Production designer Grant Major oversaw the creation of such life-sized
exterior sets as the intricate and delicate Elvish kingdom of
Rivendell, the grassy knolls of Hobbiton, and the underground
interior realms of the mines of Moria. He, too, made realism and
exquisite detail a priority but with a fantastical twist,
including hobbit-esque earthiness and Escher-like mazes throughout.
The
sets for Rivendell, for example, were created to reflect the Elvish
culture which is highly artistic and intimately connected
to the forest and nature. It appears as a place of deep serenity,
with arching walkways spanning babbling streams and quiet wooden
gazebos. "We used a leaf motif throughout the sets, and used
a lot of hand-carved statues, pillars and door frames. Even the
colors are right out of the forest," Major notes. "We
even added Art Nouveau-style influences that reflect their elegant
nature." Major also wanted to lend Rivendell "a sense
of mystery," so he designed and built a series of 40-foot-tall
towers that shimmer in the background of Rivendell, suggesting
more than meets the eye.
Many of Majors sets were built at Peter Jacksons Three
Foot Six Wellington Studios. This, for example, is where he created
the Mines of Moria, where the Fellowship journeys in The Fellowship
of The Ring. Gray granite walls were sprayed constantly by
WETA technicians to appear as glistening, dripping, jewel-encrusted
caves, a whole network of which spans beneath the dwarf land,
Khazad-Dum.
One thing Major always had to consider in the design of his sets
was durability. "You had thousands of people trampling through
these sets, and sometimes people were hucking axes into the floor,
so they had to be built to withstand a lot! Our sets had to withstand
60 pounds per square foot." Major worked hand-in-hand with
WETA Digital, to make sure the sets would accommodate computer-generated
images to be added in later.
Major even found himself becoming a fledgling gardener. To create
Hobbiton, he had a large greens department team plant 5,000 cubic
meters of vegetable and flower gardens a year before filming began.

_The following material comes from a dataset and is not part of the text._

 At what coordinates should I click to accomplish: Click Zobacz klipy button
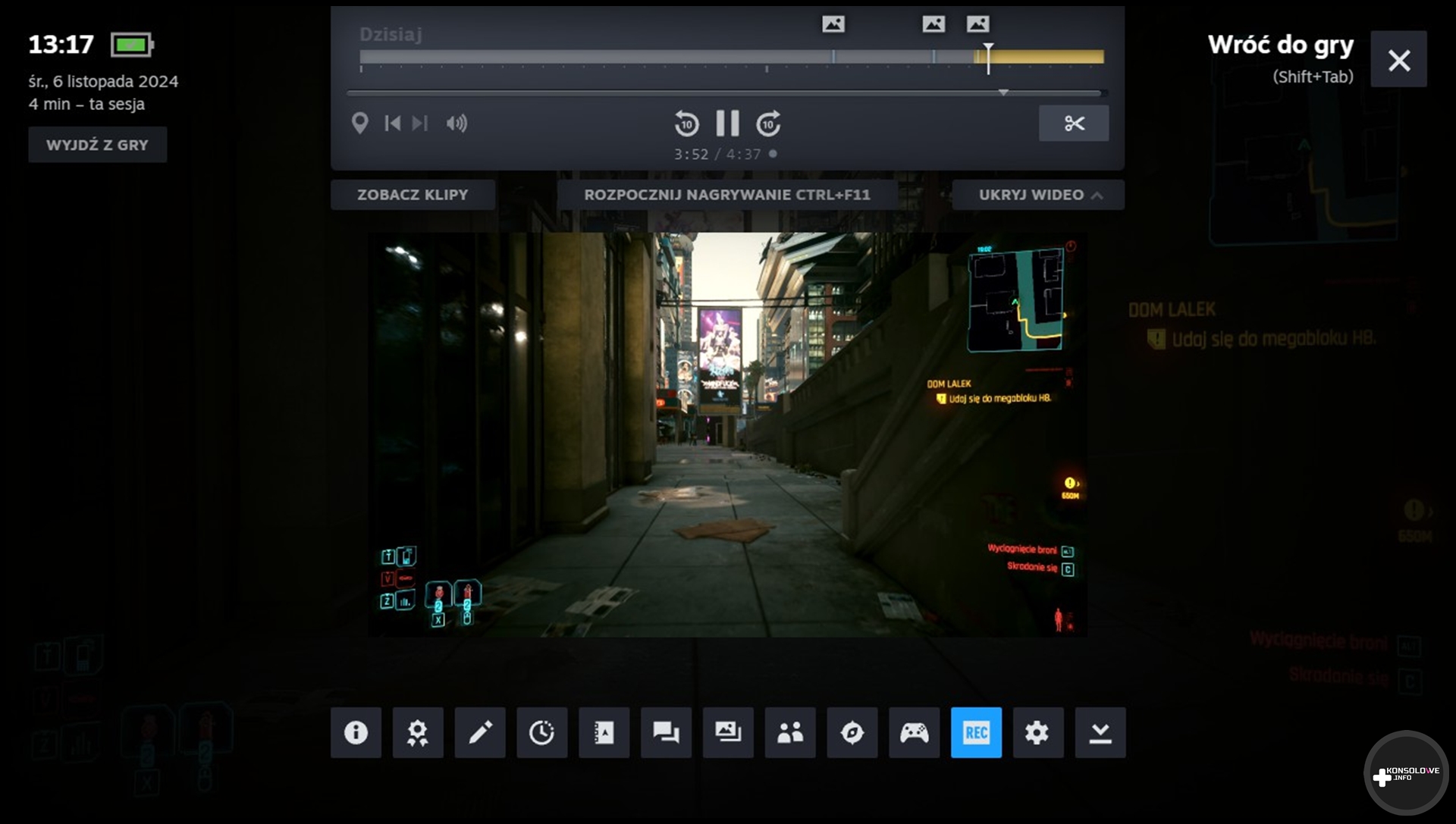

"We started the year before filming because we wanted the
look of it to age naturally in the weather," explains Major.
"We were always trying to make every set as real in time
and place as could be imagined."
Everyone who entered Hobbiton was transported. Observes Ian
McKellen, who plays the hobbit-helping wizard Gandalf: "Hobbiton
really wasnt a set at all. It was an actual open-air village
with growing crops and flowers actually sprouting in gardens,
birds singing, insects... Nothing was plastic or fake. It was
just totally thrilling to enter another world like that."